The LEED rating system rewards designs that include bicycle amenities. This has been criticized in the past as being too easy as a way to gain points toward green certification.
As a (sometimes) bicycle commuter, I’ve noticed many factors that make for a successful alternative transportation strategy.
Separated pedestrian and bike lanes make a huge difference in terms of safety and navigating the best routes. A difficult stretch along a busy road or a dangerous intersection can discourage these modes of mobility. Connection to Skytrain and bus routes helps too. At the destination, where the LEED points are considered, the connection to a bicycle trail network, the perceived safety of storing one’s bike on site, the provision of storage lockers, and access to showers makes a difference in whether or not people will participate in the plan to increase transportation efficiency, reduce vehicle distance traveled, improve public health, and engage in healthy activity. All of this points to the need to consider any building-based energy and resource improvement in the most holistic way possible. The critics are correct in many regards, a building isn’t any ‘greener’ because there are bicycle racks. LEEDv4 (the latest version) has addressed this by requiring proof of access to bicycle networks, plans for bicycle paths and trails, storage and shower rooms, and more. These are steps in the right direction.
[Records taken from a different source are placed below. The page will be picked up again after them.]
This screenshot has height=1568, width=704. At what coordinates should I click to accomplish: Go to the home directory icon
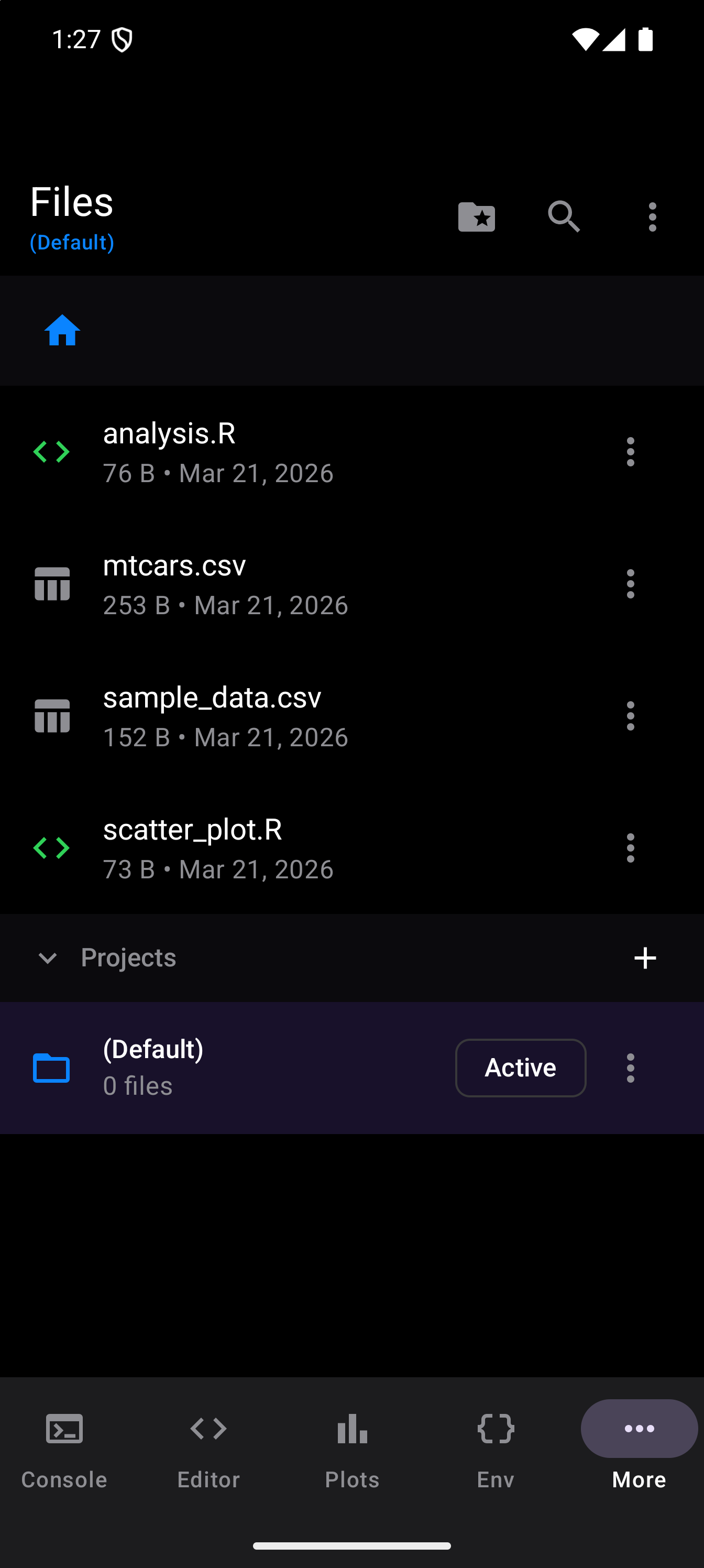click(62, 331)
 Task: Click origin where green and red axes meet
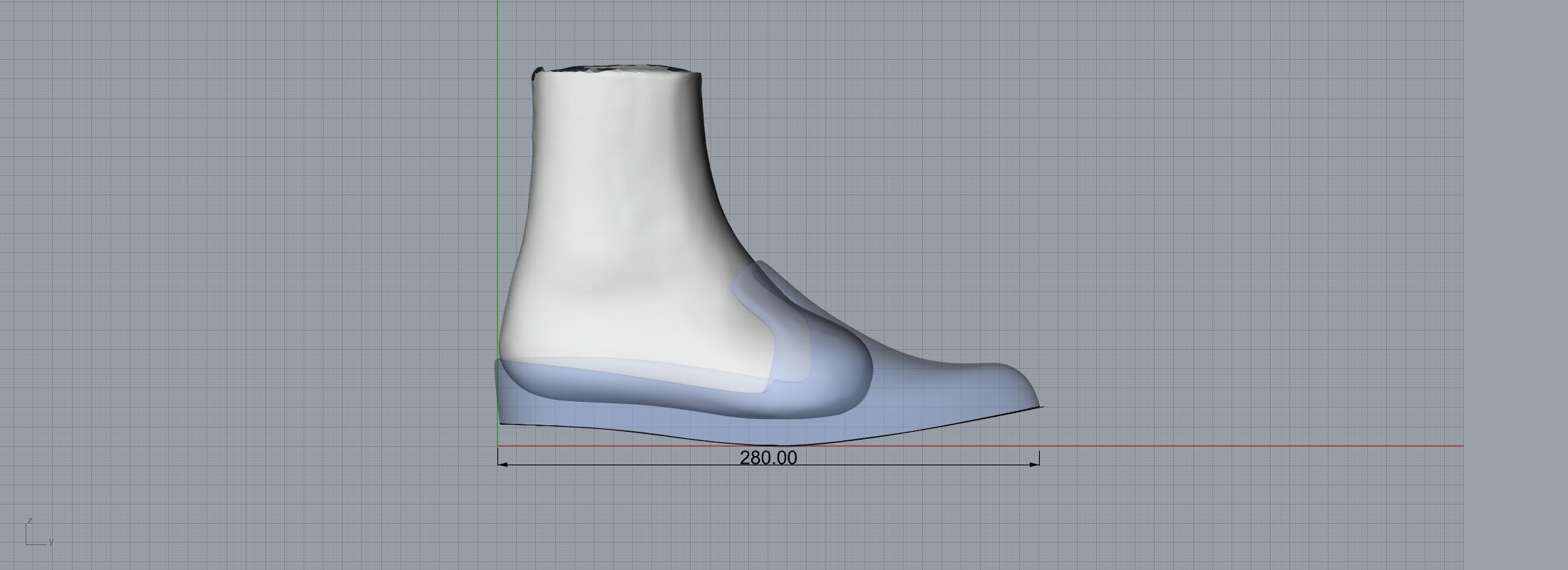[497, 446]
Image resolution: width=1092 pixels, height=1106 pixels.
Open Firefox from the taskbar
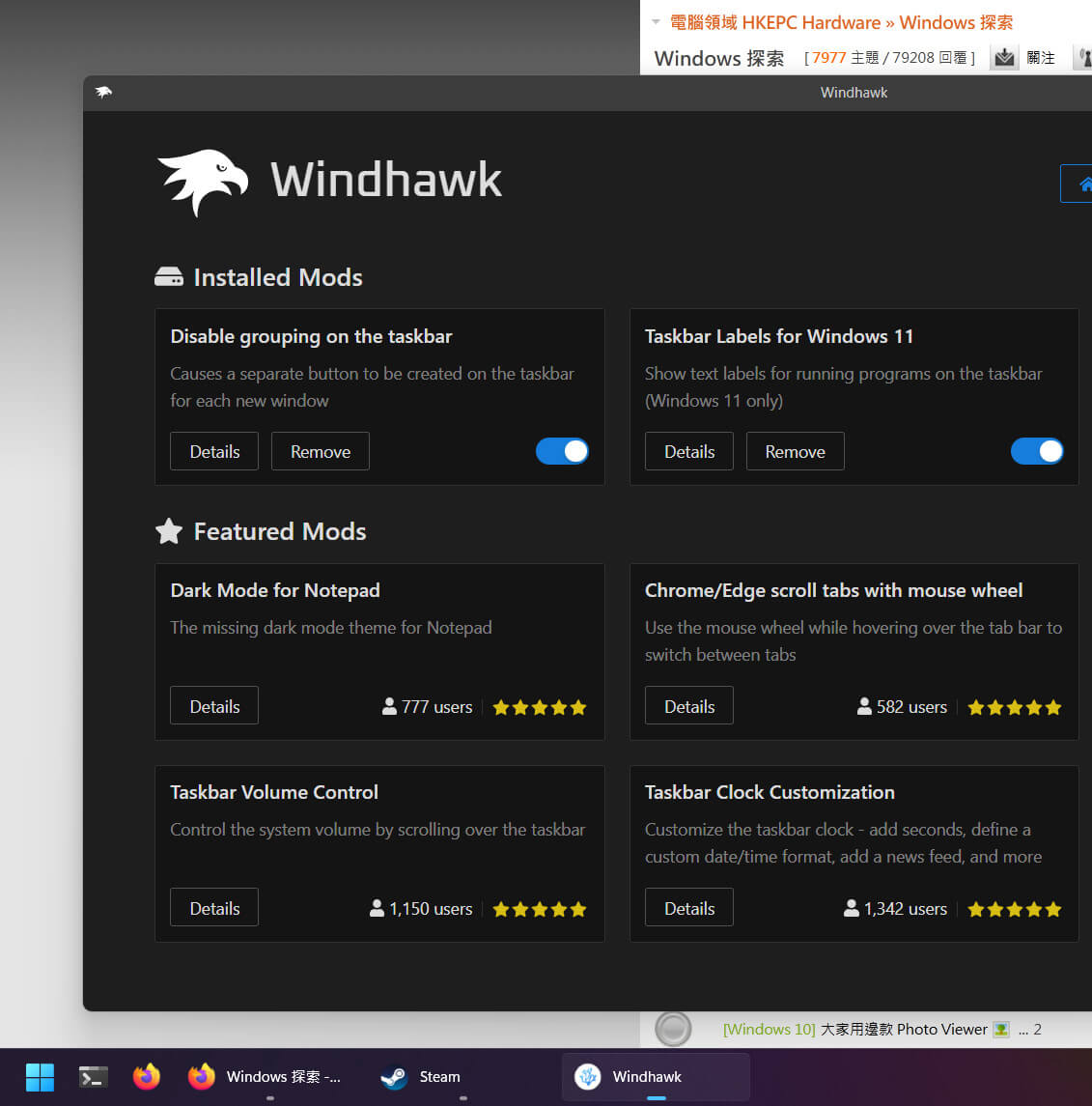[x=146, y=1076]
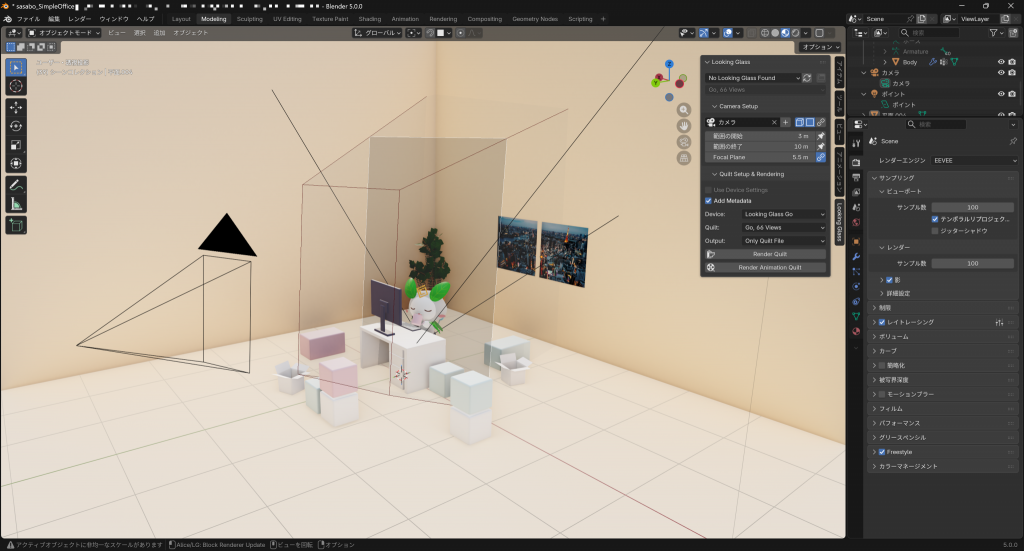Select the Scale tool in the toolbar
Screen dimensions: 1024x551
(16, 145)
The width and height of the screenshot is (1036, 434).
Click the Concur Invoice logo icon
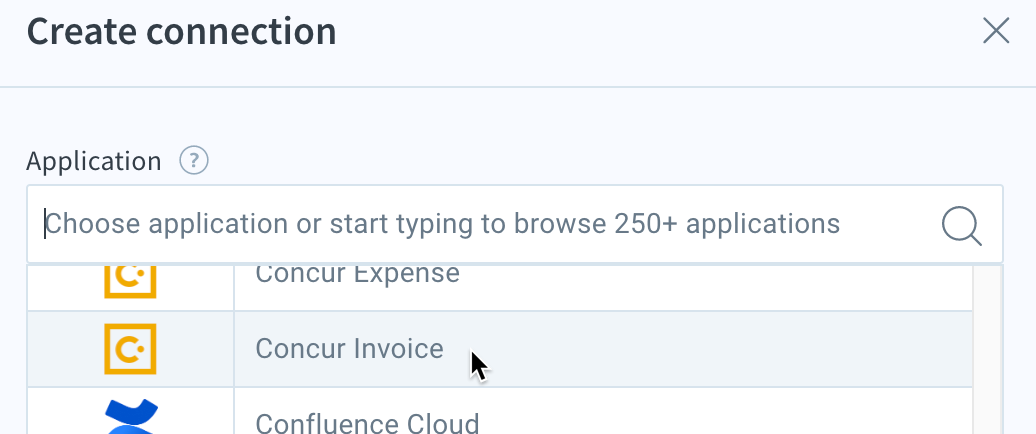pyautogui.click(x=130, y=349)
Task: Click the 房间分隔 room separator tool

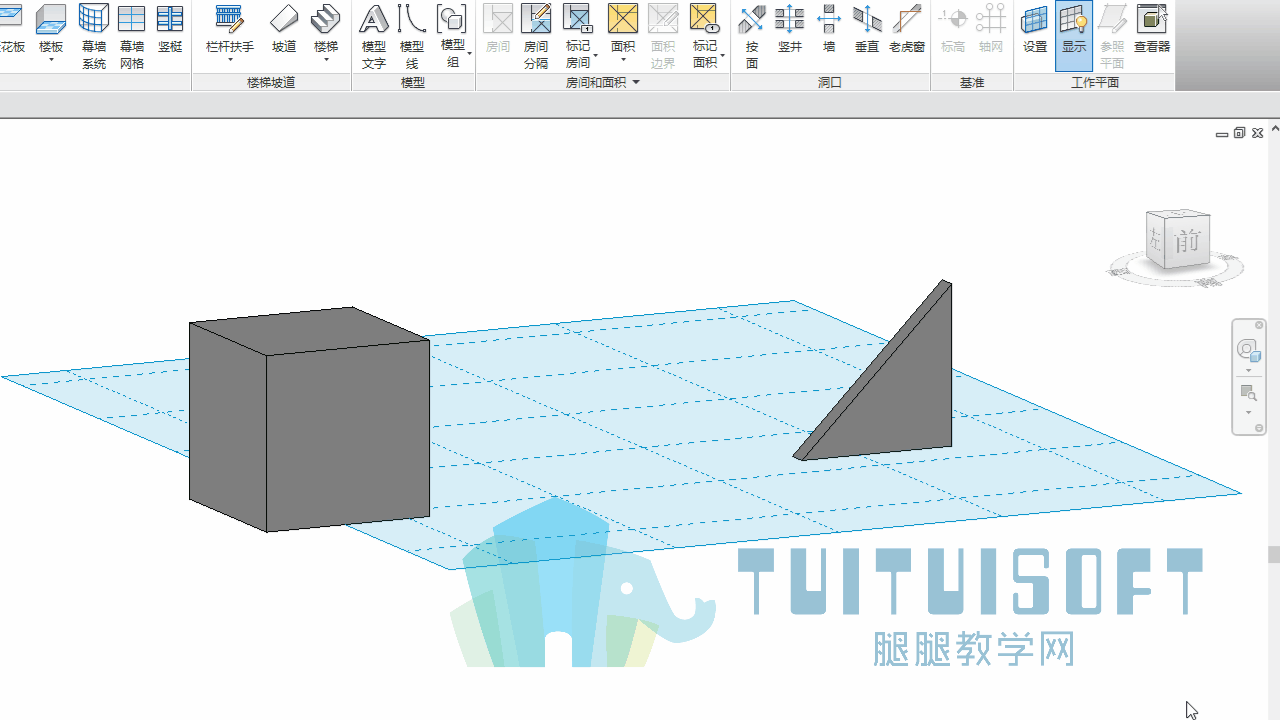Action: tap(536, 36)
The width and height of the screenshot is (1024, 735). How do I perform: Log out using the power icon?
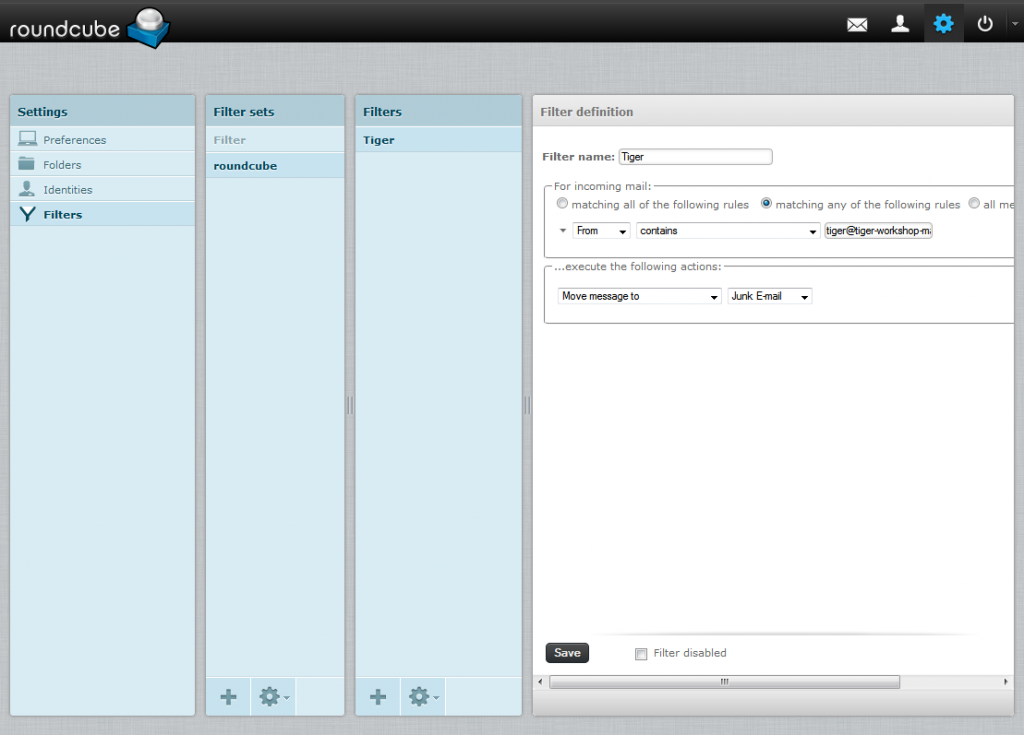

For an organization considering building a LEED certified facility, the provision of bicycle amenities will come up in design meetings. It would be valuable to have some facts and numbers. Here are some ideas for the type of information needed to make a case for (or against) including bicycle amenities :
- Average commute time from appropriate locations to the facility (by car, by Skytrain, by bus, by bicycle) This information is available on Googlemaps.ca
- Average cost of round trip travel for above trips
- Cost of providing one car parking space (construction, operation)
- Average revenue per car space for underground parking (x number of parking spaces removed from use to provide bicycle storage)
- Cost of providing one bicycle storage space with locker
- For similar mobility in the region:
- Average cost of owning a vehicle per year
- Average cost of owning a bicycle per year
- Average cost of public transportation per year
- Carbon emissions associated with each of the above
bike storage area with lockers (note the former car-parking location):
Indoor bike rack (minimal floor area allocation under staircase, in a high-visibility area):
bicycle parking near a farmer’s market, along a well-developed dedicated bike route:
I’m interested in your thoughts re: the connection between alternative transportation modes, built-environment infrastructure, and building amenities.
What else might be considered when making space-allocation decisions in a building?